DESCRIPTION OF THE TASK | The required output is the line containing "Image resolution: width=1193" and every line after it, transcribed exactly through the end of the data below.

SOURCE RECORDS |
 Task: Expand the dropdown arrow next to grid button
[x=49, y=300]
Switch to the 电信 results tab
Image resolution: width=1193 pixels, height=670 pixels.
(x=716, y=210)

SOLUTION |
Image resolution: width=1193 pixels, height=670 pixels.
(x=716, y=210)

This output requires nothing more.